Ohio – One more time, with feeling…

Bob Hagan, is a Youngstown Democrat.  There is no backing down.  He doesn’t need to be pretend to be anything he’s not.  And so if he asks a question on Facebook such as today’s “What went wrong?  Why did our voters stay home?” It is to elicit real answers from the community that he represents.  At last count there were over 140 responses.  Some were thoughtful.  Some were constructive.

Elections have winners and losers. If the losers don’t learn anything from the election than they will lose again.  But both winners and losers can take the wrong lessons from an election.  That’s one of the reasons we get to do this all again every couple of years.

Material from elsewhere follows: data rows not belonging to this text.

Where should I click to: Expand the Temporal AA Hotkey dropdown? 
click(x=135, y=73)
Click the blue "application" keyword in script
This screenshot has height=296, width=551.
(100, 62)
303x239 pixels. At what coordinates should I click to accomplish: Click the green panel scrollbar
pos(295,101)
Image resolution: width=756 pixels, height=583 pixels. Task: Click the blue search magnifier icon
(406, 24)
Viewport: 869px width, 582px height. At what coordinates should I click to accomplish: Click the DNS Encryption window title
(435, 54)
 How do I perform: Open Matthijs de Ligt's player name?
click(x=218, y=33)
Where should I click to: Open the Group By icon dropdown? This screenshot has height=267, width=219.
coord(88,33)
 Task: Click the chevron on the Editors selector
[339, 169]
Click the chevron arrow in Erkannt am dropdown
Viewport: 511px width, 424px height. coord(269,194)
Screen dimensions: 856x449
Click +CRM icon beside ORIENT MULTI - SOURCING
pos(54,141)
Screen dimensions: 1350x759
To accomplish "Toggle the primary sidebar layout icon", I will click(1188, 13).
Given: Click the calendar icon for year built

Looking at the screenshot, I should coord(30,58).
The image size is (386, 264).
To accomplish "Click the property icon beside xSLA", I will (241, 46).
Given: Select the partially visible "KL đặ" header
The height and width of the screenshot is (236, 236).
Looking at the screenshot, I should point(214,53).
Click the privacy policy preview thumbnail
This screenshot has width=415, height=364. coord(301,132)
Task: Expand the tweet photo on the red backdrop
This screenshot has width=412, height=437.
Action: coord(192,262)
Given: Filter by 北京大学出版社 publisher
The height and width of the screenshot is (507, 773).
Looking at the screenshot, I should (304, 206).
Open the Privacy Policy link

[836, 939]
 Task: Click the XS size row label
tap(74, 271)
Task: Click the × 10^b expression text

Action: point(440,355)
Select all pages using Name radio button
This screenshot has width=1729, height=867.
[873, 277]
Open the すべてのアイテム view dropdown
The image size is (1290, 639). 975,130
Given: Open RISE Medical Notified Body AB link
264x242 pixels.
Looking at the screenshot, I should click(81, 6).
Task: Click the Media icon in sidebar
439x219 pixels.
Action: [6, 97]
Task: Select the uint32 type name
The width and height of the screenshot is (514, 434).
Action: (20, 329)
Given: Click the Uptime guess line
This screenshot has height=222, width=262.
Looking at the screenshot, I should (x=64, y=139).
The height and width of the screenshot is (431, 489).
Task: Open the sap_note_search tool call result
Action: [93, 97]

John Kasich won Tuesday evening. Well, the win was codified Tuesday, but it really happened months ago.   Why?  Weak candidate?  A media vendetta?  An unpopular president?  Take your pick.  What it wasn’t was an outbreak of Kasich fever.  Hundreds of thousands of Ohio voters, people who cast their ballots four years ago for Ted Strickland, didn’t cross over to the Kasich fan club.  There was no love fest.  The Democrats stayed home.

2010 Kasich votes – 1,889,186                                                      Strickland votes – 1,812, 059

2014 Kasich votes – 1,922,241                                                      Fitzgerald votes –     989,117

Kasich received 33,055 (unofficial vote tally) more in 2014 than he did four years ago, one percent of the total votes cast this year.  Ohio didn’t excitedly vote for Kasich.  We dumped Fitzgerald.  It may be a little too early to play Hail to the Chief.

Goodbye Harry Reid

I was reviewing the client’s health insurance renewal. As has been the case several times already, he and his family, staunch Republicans, are big winners under Patient Protection and Affordable Care Act. He reluctantly admitted that there might be some good to the law but he was anxious to change the subject.  He excitedly talked about the defeat of Harry Reid.  “He is a bad man, a very bad man.  Have you read anything about him?”  “Well yes I have,” I told my client.  And I wouldn’t vote for either Mitch McConnell or Harry Reid.  That surprised him.  If you only watch FOX or MSNBC you wouldn’t realize that Mitch and Harry are two sides of a worthless coin.

My little corner of the world is filled with the concerns, mine and my clients’, about health insurance. As noted in my recent insurance post, there has been an amazing lack of intellectual honesty about Obamacare.  I want to know how yesterday will affect my clients.  I’m still guessing that it won’t.  It is just hard to accept how cynical politics can be.

We bemoan, each election, our pathetic voter turnout. The American public chooses to not participate.  By the time Election Day arrives we know just enough about the candidates to disqualify them.  The policeman smiling next to the politician is probably an actor, or worse, a cut and paste job.  There is little truth and nothing positive.  Proud news organizations have sullied their reputations.

Over 800,000 Ohioans, people who had voted four years ago, skipped this year’s contest. Those aren’t 800,000 votes for Kasich.  That is close to a million people who were too fed up to participate in what turned out to be a one percent landslide.